WORK REQUEST — Lines from the one containing "Given: Enable the Birthdays calendar" through the final line of the data, restated word for word and free of pictures, make up the whole answer.

Saved entries:

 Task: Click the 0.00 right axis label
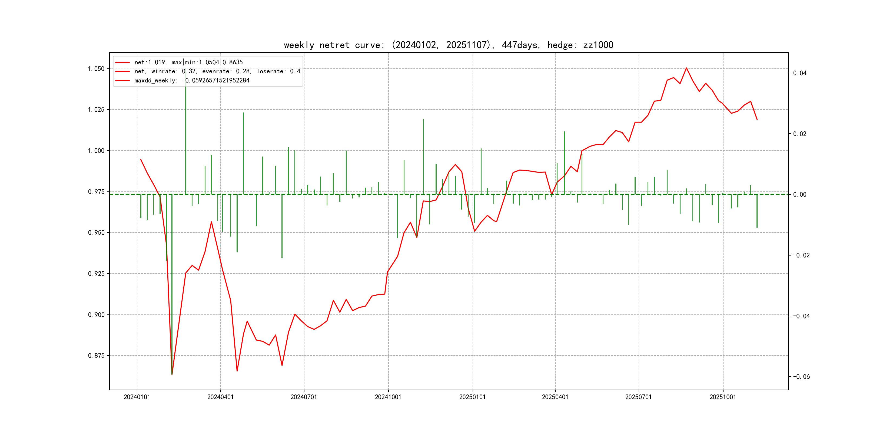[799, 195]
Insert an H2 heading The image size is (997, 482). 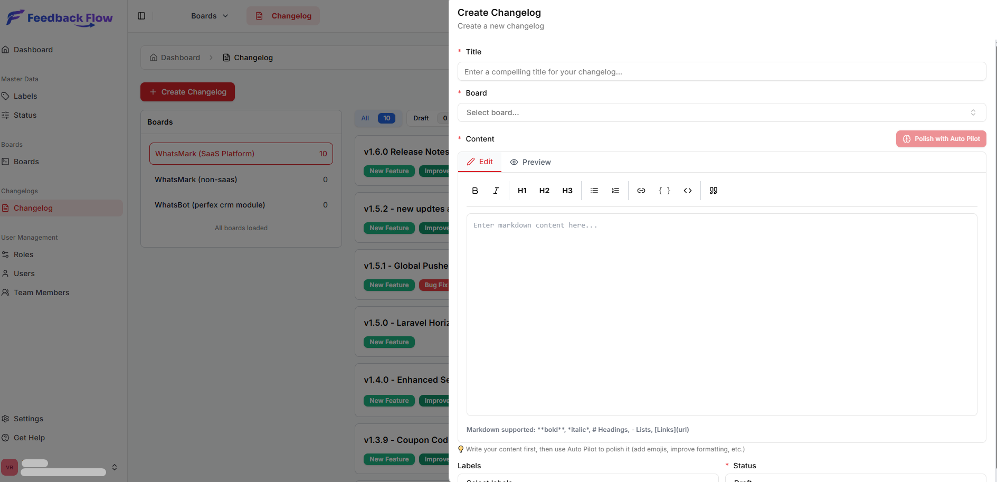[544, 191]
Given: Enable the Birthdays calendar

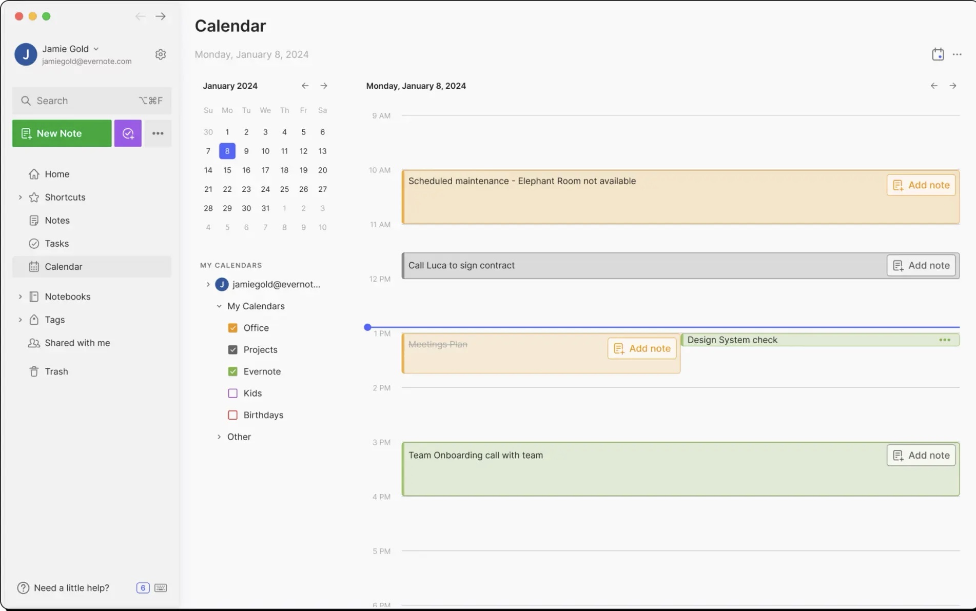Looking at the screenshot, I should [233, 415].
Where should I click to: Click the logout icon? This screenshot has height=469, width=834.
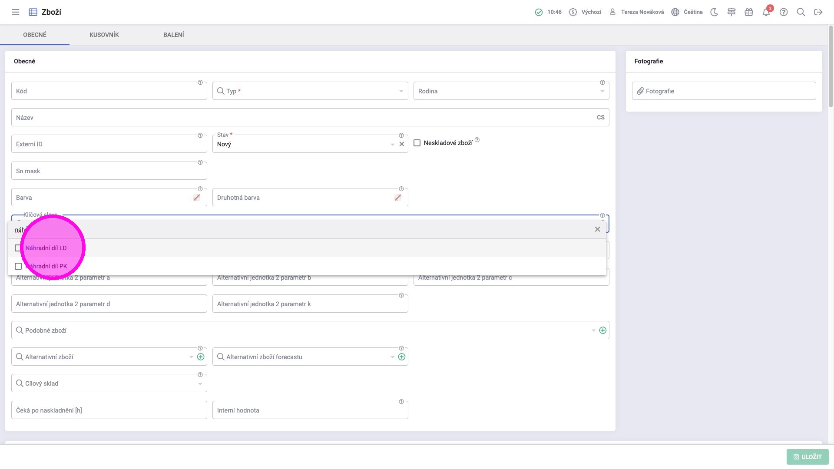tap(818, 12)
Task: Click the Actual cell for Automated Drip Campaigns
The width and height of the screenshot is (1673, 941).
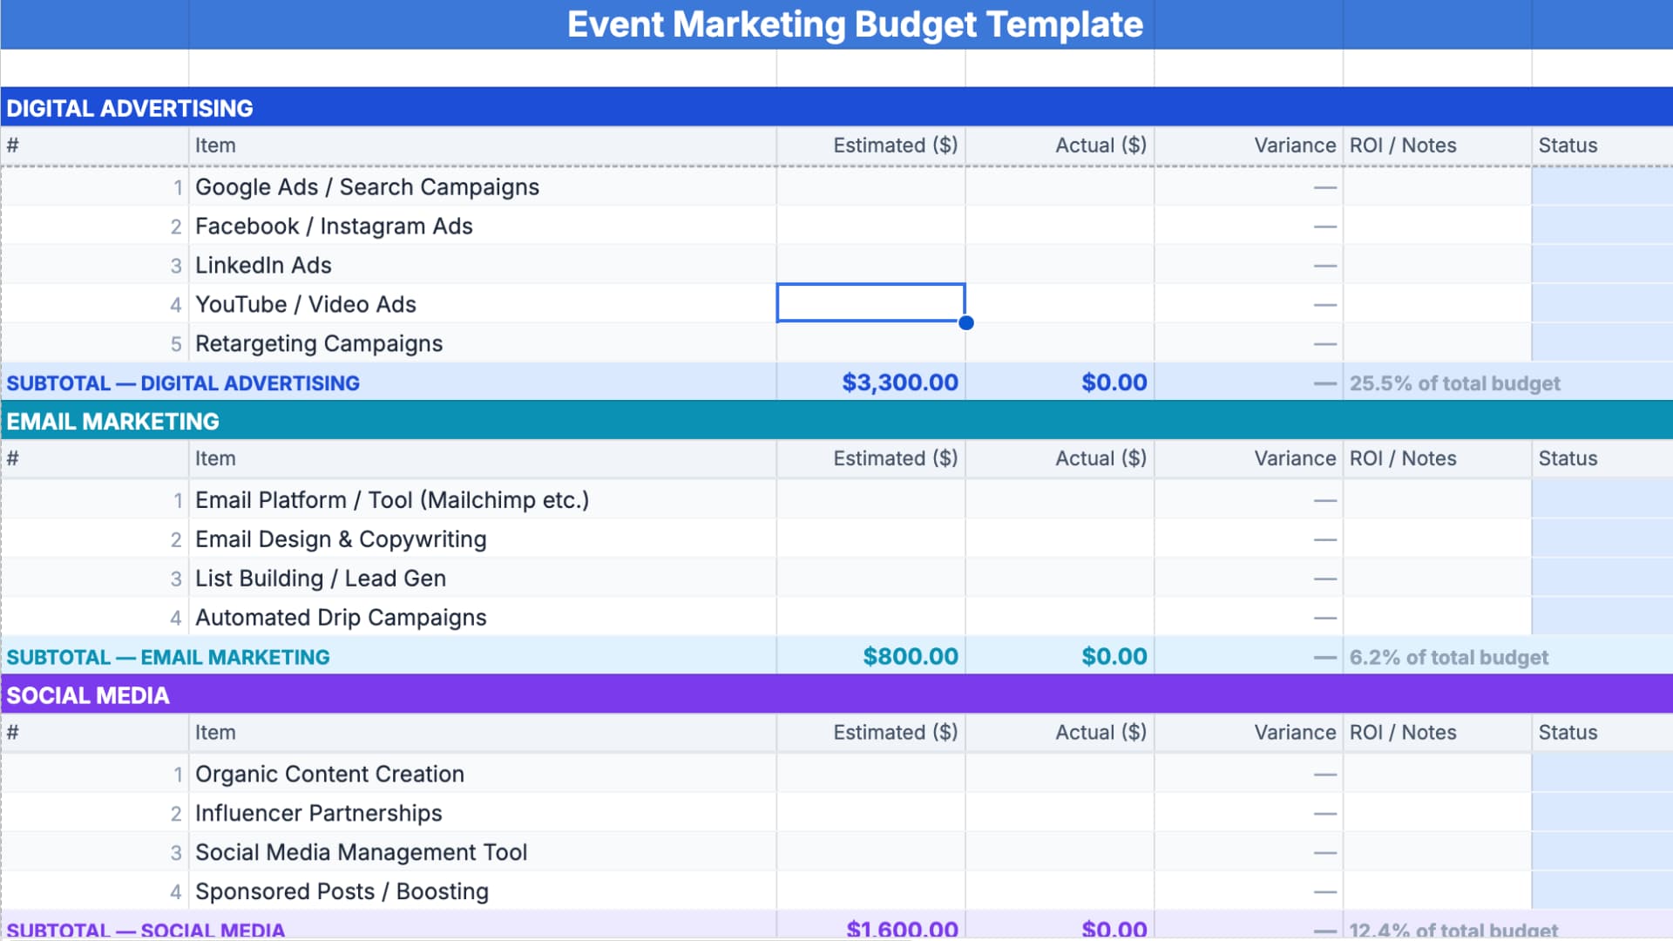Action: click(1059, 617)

COMPLETED TASK —
Given: Enable the Birthdays calendar

Looking at the screenshot, I should [233, 415].
Where should I click to: Click the logout icon? This screenshot has height=469, width=834.
tap(818, 12)
Task: Click the Actual cell for Automated Drip Campaigns
The width and height of the screenshot is (1673, 941).
Action: click(1059, 617)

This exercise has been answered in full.